* **Work instructions**:
Reproduce, exactly and in full, only the lines below from the one containing "Identify the click" through the one containing "Cookie Policy (100, 1795)".

* **Given entries**:
- Opening Delimiter -
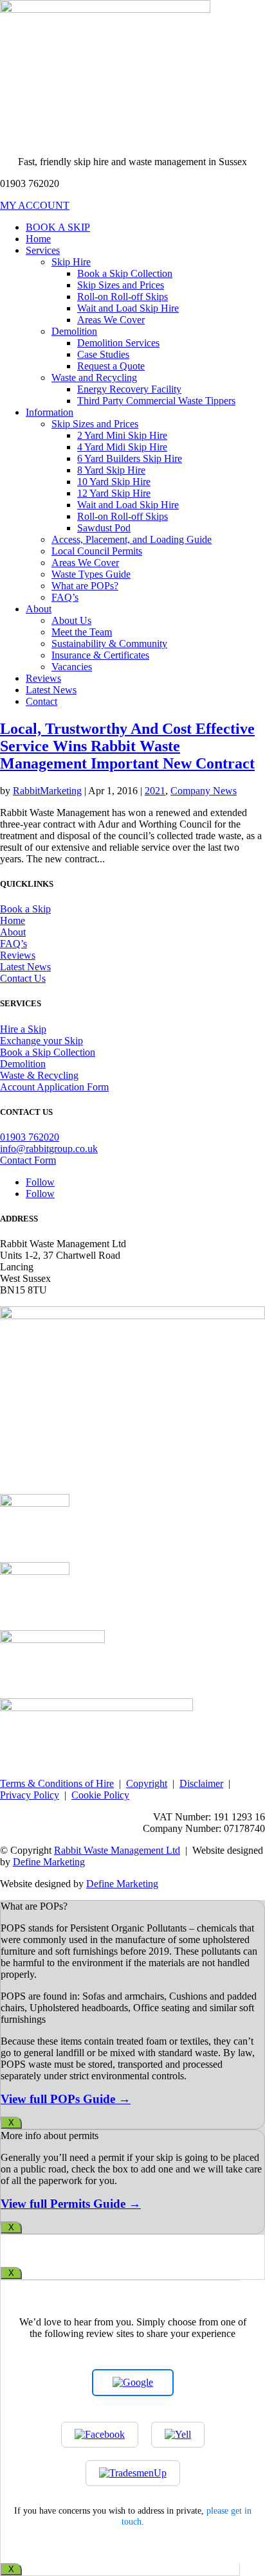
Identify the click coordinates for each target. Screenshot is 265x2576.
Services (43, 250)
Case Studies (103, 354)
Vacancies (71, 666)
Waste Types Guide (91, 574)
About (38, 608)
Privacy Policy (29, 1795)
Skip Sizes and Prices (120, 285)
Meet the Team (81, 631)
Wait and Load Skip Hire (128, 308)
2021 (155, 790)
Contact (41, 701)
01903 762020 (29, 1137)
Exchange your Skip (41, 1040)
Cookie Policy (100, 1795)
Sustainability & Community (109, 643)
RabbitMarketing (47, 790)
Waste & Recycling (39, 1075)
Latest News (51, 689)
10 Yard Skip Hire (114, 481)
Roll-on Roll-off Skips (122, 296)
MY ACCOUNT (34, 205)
- Closing Delimiter -
- Opening Delimiter -
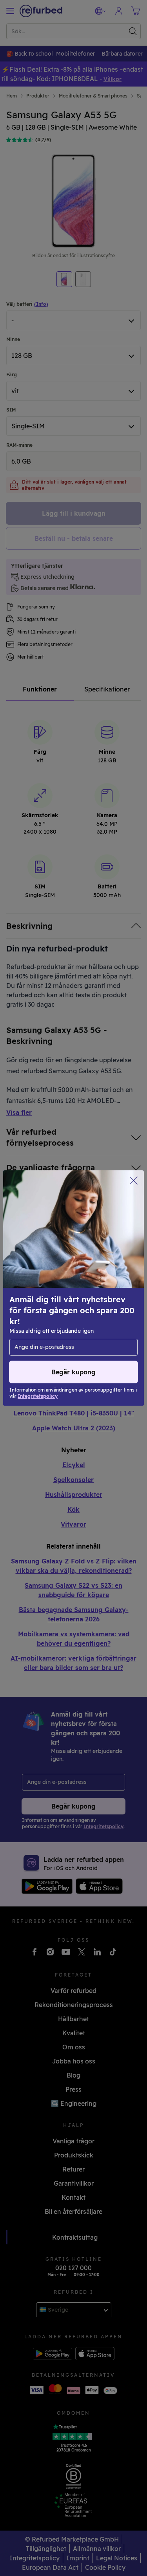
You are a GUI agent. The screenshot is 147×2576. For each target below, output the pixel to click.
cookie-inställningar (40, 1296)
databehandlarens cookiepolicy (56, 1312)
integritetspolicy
- Closing Delimiter -
- Opening Delimiter -
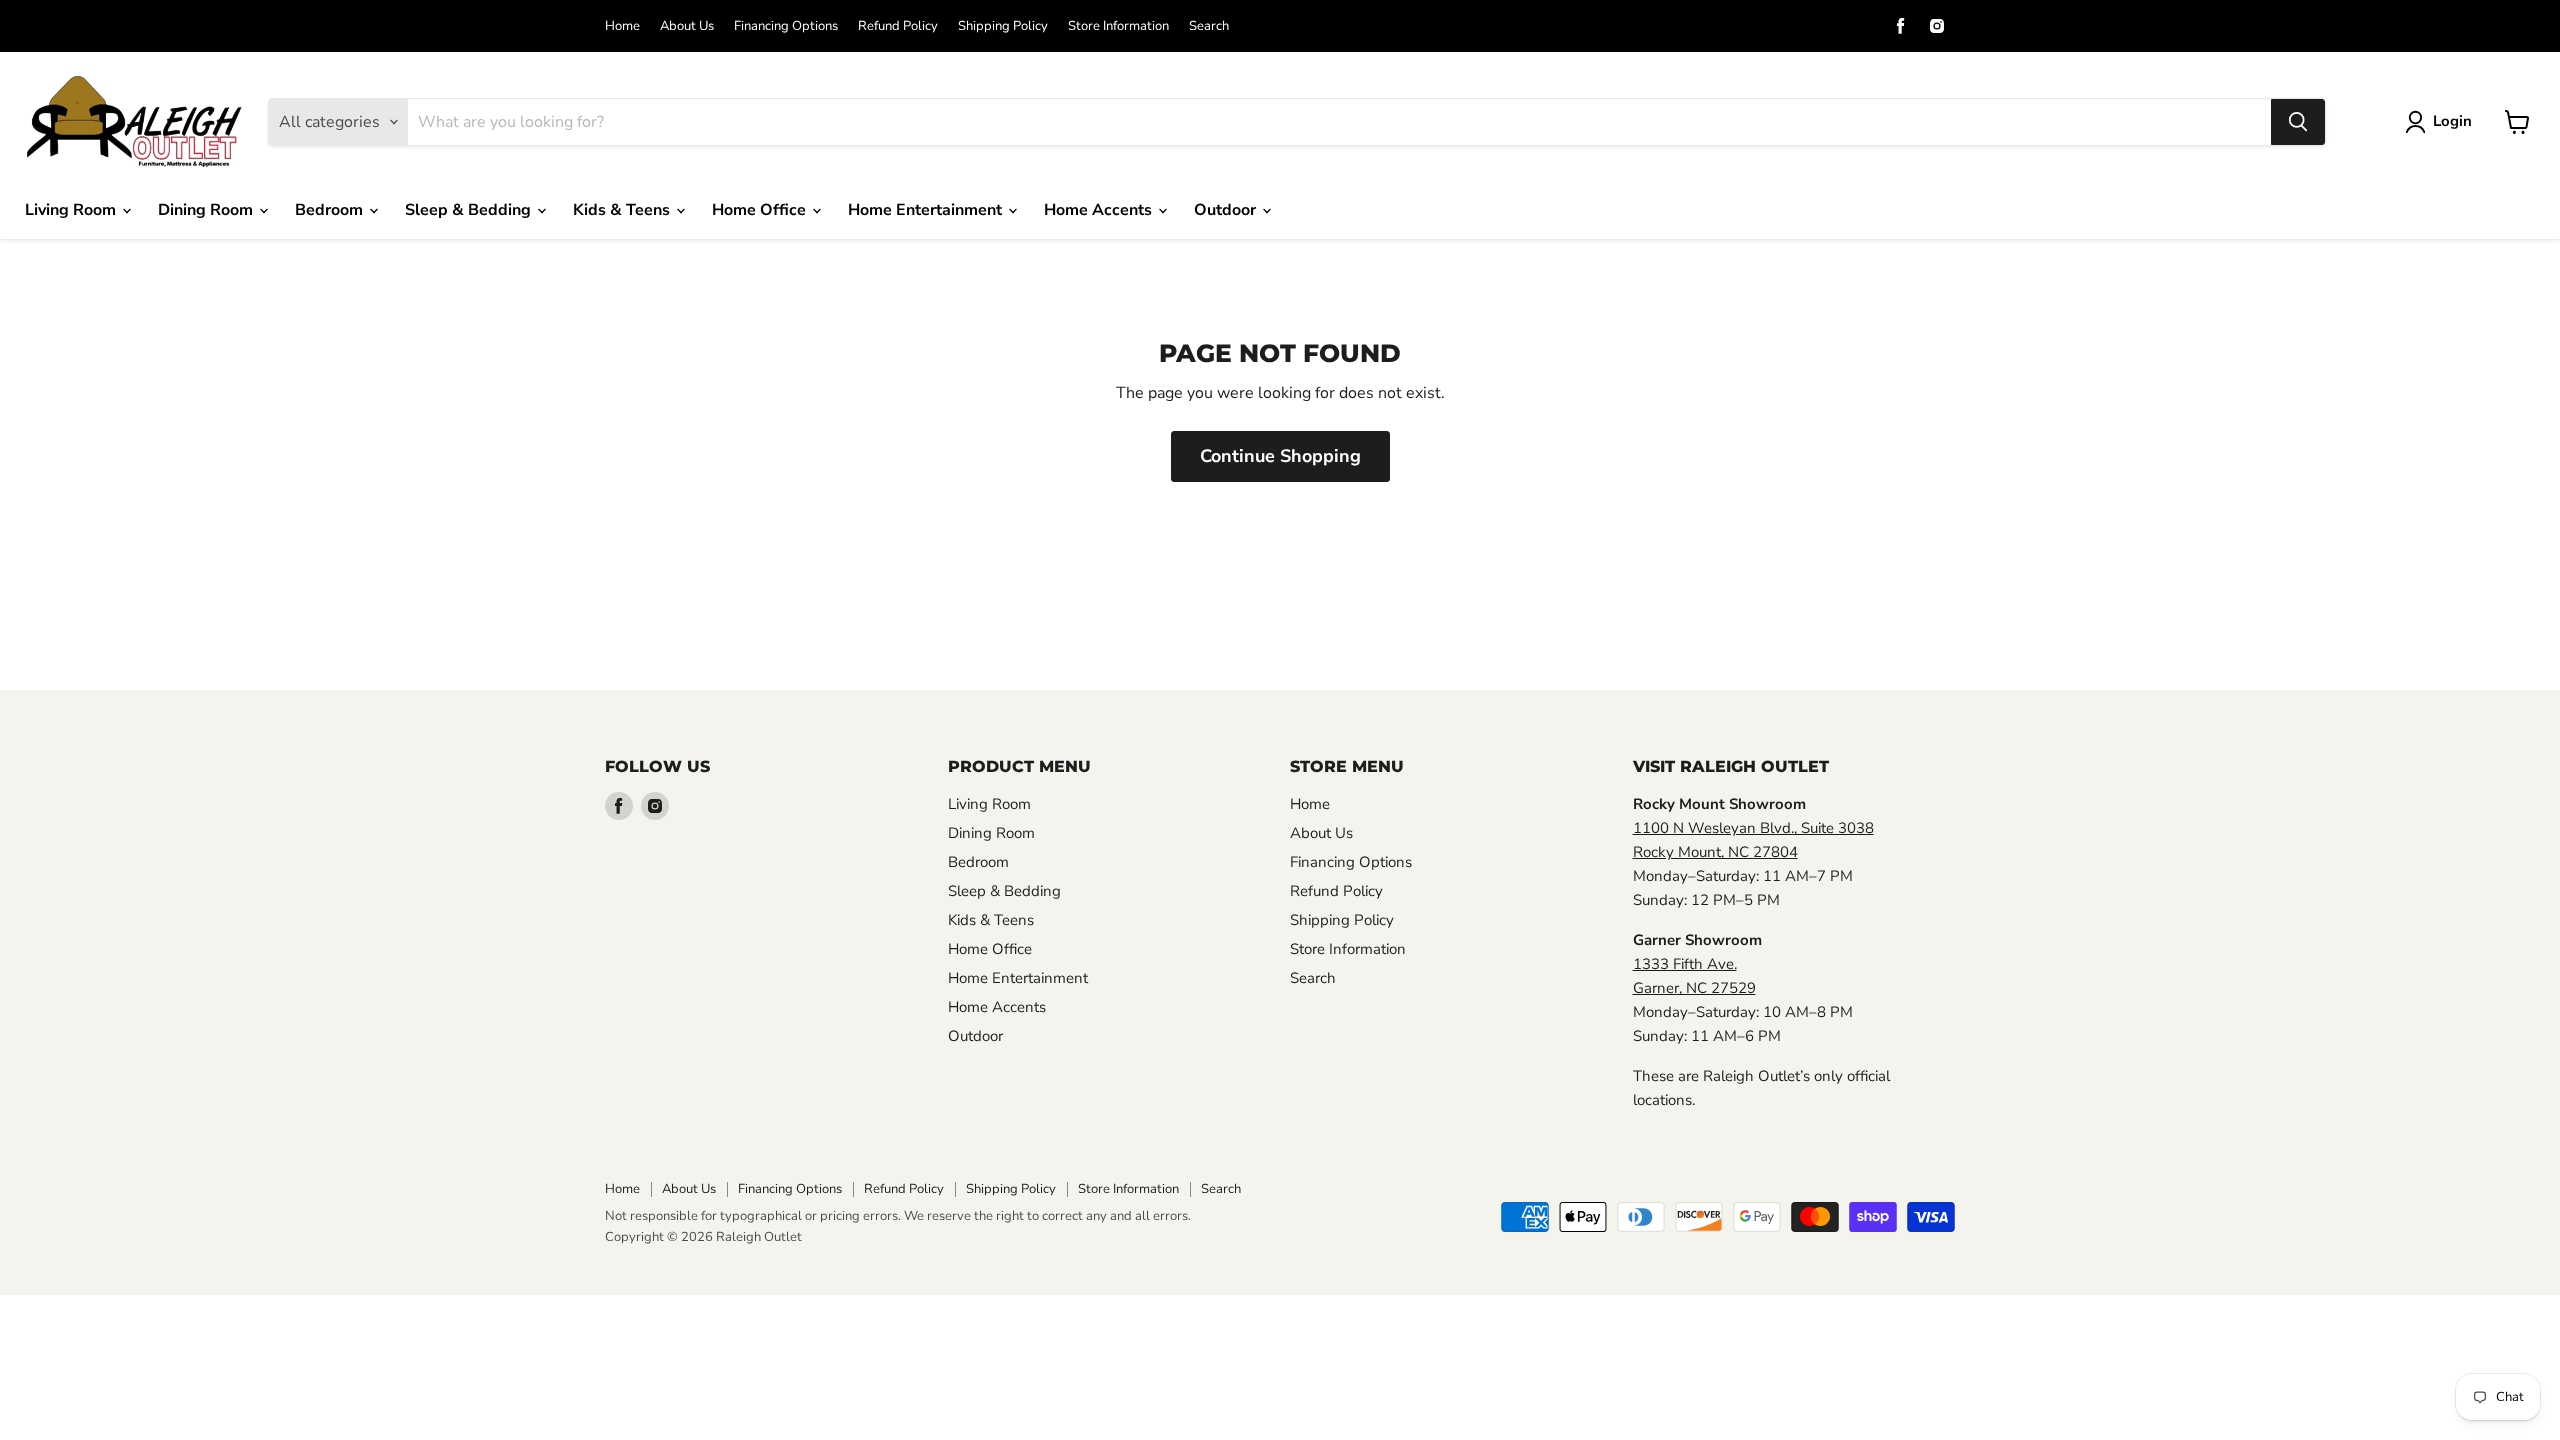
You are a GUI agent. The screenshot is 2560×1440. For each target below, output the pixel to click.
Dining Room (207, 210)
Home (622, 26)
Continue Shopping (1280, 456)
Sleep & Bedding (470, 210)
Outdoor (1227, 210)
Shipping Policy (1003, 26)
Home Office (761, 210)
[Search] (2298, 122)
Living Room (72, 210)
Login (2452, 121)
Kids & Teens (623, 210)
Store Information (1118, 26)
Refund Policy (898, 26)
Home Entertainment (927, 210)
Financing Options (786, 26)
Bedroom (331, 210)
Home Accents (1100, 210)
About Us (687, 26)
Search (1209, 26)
- Closing Delimiter -
* **Solution for this task**:
Identify the click coordinates for each target. Screenshot is 265x2576.
Services (43, 250)
Case Studies (103, 354)
Vacancies (71, 666)
Waste Types Guide (91, 574)
About (38, 608)
Privacy Policy (29, 1795)
Skip Sizes and Prices (120, 285)
Meet the Team (81, 631)
Wait and Load Skip Hire (128, 308)
2021 (155, 790)
Contact (41, 701)
01903 762020 (29, 1137)
Exchange your Skip (41, 1040)
Cookie Policy (100, 1795)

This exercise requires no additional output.